# Instructions
1. In the Gremlin graph post, list the name of every chapter vertex that the data creates.
2. Continue the Gremlin graph post past its last line.

Getting properties of a vertex along with the properties of its child vertices [Gremlin]

I’m using Gremlin for querying a Graph DB and I’m having trouble figuring out how to retrieve all properties of a specific vertex along with all properties of specific child vertices. I know valueMap() is generally the operation to use to expose properties of nodes, but I'm not sure I am using it correctly.
Here is a visual representation of the Graph that I am working with. In this graph there are author nodes, which can be related to multiple book nodes connected by a wrote edge. And a book node can be connected to multiple chapter nodes by a hasChapter edge. A book node has a title and year as additional properties, while a chapter node has a name and a length as additional properties:
Here is the data that produces the above graph:
g.addV('author').property(id, 'author1').as('a1').
addV('book').
property(id,'book1').
property('title', 'Book 1').
property('year', '1999').
as('b1').
addV('book').
property(id,'book2').
property('title', 'Book 2').
property('year', '2000').
as('b2').
addV('book').
property(id,'book3').
property('title', 'Book 3').
property('year', '2002').
as('b3').
addE('wrote').from('a1').to('b1').
addE('wrote').from('a1').to('b2').
addE('wrote').from('a1').to('b3').
addV('chapter').
property(id,'b1chapter1').
property('name', 'The Start').
property('length', '350').
as('b1c1').
addV('chapter').
property(id,'b1chapter2').
property('name', 'Trees').
property('length', '500').
as('b1c2').
addV('chapter').
property(id,'b2chapter1').
property('name', 'Chapter 1').
property('length', '425').
as('b2c1').
addV('chapter').
property(id,'b2chapter2').
property('name', 'Chapter 2').
property('length', '650').
as('b2c2').
addV('chapter').
property(id,'b2chapter3').
property('name', 'Chapter 3').
property('length', '505').
as('b2c3').
addE('hasChapter').from('b1').to('b1c1').
addE('hasChapter').from('b1').to('b1c2').
addE('hasChapter').from('b2').to('b2c1').
addE('hasChapter').from('b2').to('b2c2').
addE('hasChapter').from('b2').to('b2c3').
iterate()

# Recorded data

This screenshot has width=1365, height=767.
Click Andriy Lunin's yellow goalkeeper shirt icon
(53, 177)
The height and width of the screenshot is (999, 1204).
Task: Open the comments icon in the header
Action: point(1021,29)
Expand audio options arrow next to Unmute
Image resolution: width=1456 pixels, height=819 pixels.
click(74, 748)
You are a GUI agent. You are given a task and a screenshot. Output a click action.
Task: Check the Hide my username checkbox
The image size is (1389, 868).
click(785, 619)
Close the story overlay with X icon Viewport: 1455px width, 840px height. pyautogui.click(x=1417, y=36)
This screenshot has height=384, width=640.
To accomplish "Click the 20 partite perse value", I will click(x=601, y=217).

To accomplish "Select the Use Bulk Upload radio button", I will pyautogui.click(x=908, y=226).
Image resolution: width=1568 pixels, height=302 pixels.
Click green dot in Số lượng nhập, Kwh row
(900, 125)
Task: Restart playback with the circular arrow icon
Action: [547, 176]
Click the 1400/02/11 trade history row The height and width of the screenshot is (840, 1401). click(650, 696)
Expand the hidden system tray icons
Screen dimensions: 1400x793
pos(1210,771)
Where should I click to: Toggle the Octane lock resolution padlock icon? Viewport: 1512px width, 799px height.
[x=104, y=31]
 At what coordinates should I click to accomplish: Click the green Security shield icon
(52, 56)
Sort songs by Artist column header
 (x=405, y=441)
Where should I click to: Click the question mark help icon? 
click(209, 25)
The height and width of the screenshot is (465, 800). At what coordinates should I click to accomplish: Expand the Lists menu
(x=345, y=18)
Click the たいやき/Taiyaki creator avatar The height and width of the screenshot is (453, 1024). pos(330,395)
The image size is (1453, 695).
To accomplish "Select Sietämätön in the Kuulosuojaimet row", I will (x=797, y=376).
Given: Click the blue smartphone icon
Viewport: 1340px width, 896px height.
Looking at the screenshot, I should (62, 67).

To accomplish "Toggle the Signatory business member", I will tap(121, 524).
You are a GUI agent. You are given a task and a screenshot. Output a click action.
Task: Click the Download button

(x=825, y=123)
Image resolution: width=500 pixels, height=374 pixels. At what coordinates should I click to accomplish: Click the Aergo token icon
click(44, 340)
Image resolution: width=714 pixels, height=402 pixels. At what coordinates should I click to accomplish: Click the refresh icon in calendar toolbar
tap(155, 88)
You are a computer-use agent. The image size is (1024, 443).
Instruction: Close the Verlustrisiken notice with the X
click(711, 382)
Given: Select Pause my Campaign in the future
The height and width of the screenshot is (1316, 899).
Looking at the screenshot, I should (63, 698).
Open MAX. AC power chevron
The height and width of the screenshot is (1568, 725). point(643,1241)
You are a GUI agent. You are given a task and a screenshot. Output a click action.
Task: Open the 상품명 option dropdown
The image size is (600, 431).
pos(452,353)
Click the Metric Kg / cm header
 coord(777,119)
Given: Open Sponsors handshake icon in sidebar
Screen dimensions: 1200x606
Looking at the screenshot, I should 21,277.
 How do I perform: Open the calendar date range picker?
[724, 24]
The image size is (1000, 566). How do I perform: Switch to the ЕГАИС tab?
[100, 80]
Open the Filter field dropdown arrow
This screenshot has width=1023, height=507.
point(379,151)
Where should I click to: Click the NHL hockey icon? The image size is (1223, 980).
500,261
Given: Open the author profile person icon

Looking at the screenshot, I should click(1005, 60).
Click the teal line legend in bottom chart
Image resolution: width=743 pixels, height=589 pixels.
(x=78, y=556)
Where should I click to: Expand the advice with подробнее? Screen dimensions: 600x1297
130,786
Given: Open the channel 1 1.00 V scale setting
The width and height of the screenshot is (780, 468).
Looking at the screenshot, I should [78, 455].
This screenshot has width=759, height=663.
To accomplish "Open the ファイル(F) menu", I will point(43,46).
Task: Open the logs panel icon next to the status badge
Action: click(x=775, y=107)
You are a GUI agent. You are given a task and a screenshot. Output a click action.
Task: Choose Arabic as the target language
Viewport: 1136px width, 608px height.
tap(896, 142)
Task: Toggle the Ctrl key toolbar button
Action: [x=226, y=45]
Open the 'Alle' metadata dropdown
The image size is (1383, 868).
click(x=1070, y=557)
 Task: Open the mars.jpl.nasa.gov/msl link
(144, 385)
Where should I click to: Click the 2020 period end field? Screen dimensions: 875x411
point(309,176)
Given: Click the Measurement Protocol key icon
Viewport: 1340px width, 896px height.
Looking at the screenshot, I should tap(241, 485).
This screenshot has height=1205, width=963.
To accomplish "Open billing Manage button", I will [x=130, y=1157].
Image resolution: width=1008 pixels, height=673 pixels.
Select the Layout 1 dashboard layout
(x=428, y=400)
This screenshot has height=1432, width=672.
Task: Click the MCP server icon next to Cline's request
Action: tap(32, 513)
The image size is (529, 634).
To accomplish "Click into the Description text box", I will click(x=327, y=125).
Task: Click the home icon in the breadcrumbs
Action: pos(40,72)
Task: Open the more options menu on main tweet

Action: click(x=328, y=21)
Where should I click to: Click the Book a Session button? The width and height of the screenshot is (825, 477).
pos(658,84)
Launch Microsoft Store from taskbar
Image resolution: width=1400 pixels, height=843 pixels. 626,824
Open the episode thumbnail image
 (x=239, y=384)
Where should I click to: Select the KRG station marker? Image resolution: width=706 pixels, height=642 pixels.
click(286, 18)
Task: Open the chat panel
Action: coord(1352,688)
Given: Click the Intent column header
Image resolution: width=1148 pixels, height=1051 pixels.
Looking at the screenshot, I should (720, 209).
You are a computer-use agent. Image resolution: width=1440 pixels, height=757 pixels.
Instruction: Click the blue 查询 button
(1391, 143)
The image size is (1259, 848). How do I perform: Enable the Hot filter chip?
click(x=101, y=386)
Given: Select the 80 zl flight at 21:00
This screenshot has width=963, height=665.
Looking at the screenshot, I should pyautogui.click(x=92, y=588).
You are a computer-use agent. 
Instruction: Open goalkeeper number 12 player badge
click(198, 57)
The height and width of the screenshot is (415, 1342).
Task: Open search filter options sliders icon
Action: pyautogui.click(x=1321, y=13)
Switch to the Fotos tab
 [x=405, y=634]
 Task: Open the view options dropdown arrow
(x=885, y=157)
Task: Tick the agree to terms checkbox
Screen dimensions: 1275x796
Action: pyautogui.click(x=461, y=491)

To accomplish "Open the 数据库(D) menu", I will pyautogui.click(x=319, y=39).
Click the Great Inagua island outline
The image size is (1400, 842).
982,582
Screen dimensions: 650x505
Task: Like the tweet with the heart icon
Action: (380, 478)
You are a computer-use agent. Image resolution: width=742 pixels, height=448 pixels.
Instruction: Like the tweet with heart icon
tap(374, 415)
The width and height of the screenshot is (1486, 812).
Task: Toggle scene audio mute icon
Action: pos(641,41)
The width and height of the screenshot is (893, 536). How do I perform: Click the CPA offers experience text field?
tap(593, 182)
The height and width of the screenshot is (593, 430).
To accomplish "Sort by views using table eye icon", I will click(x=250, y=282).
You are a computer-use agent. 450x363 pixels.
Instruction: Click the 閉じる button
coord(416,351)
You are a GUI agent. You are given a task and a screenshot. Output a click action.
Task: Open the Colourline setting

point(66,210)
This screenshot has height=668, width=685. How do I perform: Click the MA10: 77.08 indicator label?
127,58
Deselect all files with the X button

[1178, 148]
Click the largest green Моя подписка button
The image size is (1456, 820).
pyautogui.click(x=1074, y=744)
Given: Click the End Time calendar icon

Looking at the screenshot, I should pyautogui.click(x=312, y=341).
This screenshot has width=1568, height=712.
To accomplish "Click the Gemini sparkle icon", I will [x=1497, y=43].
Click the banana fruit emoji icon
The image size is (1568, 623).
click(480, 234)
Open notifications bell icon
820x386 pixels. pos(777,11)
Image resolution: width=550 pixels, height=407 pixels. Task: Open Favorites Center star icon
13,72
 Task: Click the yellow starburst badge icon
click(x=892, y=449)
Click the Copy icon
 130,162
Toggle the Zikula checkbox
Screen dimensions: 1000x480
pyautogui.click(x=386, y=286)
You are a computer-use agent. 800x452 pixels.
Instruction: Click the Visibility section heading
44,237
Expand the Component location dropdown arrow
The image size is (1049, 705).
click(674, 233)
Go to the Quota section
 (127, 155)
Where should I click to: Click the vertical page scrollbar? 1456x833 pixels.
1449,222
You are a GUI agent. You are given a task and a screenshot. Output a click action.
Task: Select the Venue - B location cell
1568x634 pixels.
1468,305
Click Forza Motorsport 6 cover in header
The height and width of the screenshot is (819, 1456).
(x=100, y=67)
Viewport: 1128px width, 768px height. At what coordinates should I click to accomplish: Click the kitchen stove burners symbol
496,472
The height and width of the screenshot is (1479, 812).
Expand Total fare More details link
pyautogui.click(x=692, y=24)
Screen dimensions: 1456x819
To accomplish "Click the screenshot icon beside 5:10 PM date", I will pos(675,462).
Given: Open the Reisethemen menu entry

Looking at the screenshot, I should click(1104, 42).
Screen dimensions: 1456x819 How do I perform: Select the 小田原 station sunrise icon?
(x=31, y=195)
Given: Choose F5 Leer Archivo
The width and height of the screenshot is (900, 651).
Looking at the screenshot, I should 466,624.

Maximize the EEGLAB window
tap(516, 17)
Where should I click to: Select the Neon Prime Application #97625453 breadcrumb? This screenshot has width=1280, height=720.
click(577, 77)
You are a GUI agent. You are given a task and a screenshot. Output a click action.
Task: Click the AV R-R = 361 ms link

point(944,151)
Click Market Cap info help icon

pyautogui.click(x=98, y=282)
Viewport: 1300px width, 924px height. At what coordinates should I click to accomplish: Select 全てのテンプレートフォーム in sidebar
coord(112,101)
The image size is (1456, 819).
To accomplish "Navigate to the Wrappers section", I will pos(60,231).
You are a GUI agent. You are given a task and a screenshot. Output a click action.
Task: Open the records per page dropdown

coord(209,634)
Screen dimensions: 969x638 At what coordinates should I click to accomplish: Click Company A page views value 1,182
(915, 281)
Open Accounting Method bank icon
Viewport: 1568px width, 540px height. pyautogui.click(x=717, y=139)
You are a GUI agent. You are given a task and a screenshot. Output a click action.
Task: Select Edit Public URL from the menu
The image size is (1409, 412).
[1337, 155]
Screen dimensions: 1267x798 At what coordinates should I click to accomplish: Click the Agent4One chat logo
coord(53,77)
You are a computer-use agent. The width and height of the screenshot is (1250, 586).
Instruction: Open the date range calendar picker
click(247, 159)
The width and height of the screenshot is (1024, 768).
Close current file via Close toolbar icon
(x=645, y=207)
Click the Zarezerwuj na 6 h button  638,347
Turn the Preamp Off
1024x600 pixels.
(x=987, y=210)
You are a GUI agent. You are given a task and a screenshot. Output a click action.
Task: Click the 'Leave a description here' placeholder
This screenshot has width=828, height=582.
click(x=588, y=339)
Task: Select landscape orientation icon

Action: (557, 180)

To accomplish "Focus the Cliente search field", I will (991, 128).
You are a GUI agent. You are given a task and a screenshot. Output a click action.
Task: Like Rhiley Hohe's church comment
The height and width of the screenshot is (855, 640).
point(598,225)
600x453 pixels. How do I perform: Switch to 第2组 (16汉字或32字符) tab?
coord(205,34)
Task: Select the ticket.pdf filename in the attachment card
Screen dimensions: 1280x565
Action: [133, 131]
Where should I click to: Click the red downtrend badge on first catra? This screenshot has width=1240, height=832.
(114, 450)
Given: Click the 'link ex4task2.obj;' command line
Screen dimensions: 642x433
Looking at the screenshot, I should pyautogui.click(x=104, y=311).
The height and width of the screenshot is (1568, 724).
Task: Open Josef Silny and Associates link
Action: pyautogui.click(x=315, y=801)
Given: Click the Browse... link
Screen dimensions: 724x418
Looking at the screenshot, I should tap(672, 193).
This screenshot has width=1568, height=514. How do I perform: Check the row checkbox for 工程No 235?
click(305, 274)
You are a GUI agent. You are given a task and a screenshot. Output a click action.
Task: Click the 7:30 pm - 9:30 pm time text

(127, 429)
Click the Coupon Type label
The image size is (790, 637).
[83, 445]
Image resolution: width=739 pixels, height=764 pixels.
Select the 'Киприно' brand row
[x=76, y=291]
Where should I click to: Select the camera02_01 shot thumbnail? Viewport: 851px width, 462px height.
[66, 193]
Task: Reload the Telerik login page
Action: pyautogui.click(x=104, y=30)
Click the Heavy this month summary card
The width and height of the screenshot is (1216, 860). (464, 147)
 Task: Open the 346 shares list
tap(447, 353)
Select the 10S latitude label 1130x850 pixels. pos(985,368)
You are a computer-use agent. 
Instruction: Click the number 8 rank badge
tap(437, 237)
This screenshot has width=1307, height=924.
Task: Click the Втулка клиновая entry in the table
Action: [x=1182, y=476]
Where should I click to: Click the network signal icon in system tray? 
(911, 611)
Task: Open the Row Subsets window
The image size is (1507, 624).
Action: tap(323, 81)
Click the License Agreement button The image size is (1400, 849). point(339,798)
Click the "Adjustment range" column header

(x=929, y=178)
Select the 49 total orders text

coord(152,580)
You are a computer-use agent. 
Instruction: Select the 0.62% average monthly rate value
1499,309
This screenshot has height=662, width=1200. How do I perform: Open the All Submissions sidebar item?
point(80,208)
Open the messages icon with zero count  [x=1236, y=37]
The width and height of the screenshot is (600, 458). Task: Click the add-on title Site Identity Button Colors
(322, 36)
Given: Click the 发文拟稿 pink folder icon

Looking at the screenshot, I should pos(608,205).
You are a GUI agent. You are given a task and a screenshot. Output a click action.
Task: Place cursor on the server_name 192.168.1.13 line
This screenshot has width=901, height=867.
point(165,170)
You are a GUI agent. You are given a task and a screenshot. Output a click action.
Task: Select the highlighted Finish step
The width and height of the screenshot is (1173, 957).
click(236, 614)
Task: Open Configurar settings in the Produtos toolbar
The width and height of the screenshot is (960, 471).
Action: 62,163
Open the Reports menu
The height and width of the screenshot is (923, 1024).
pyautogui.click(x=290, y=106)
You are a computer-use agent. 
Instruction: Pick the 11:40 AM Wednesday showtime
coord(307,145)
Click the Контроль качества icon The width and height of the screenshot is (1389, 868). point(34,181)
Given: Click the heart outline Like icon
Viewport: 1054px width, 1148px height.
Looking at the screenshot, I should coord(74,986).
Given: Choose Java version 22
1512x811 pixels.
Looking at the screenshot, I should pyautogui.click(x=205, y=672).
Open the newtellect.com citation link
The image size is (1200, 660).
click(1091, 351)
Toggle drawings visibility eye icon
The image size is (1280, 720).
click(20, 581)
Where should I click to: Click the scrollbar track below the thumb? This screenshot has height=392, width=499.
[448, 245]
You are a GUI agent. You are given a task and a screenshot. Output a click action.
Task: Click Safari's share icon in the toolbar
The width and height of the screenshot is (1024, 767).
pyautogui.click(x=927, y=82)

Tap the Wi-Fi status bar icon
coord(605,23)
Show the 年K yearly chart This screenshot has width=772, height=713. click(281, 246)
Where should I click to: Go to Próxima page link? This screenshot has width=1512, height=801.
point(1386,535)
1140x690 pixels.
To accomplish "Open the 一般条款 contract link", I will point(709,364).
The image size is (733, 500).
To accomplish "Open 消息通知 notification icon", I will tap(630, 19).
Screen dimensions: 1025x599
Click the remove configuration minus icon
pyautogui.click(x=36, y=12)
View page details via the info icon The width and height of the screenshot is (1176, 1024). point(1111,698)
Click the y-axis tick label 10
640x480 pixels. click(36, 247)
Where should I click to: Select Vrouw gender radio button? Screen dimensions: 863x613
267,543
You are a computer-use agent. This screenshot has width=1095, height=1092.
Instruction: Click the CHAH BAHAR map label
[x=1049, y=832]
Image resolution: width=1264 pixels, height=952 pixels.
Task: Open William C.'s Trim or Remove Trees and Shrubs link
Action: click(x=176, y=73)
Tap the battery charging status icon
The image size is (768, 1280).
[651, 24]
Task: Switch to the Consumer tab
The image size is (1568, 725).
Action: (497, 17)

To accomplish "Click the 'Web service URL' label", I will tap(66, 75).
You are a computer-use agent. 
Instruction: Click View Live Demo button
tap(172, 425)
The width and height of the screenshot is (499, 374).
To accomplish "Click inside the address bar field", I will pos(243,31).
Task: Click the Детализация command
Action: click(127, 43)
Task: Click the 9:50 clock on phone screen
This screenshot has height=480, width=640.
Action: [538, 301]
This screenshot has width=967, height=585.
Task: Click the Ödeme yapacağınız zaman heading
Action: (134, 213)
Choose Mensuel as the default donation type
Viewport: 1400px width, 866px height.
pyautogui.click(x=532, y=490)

# Answers by task
1.
- The Start
- Trees
- Chapter 1
- Chapter 2
- Chapter 3

2.
I would like to form a query that is able to return the properties of all books that are written by author1, along with all properties of each book’s chapters, ideally sorted by date (ascending). I'm wondering if it's possible to make a query that would return the results in the following fashion (or something similar enough that I can parse through on the client side):
1 {'year': ['1999'], 'title': ['Book 1'], 'chapters': [{'name': ['The Start'], 'length': ['350']}, {'name': ['Trees'], 'length': ['500']}]}
2 {'year': ['2000'], 'title': ['Book 2'], 'chapters': [{'name': ['Chapter 1'], 'length': ['425']}, {'name': ['Chapter 2'], 'length': ['650']}, {'name': ['Chapter 3'], 'length': ['505']}]}
3 {'year': ['2002'], 'title': ['Book 3'], 'chapters': []}
So far, I have attempted a few variations of this query with no luck:
g.V('author1').as('writer')
.out('wrote').as('written')
.order().by('year', asc)
.out('hasChapter').as('chapter')
.project('written', 'chapter')
.by(valueMap())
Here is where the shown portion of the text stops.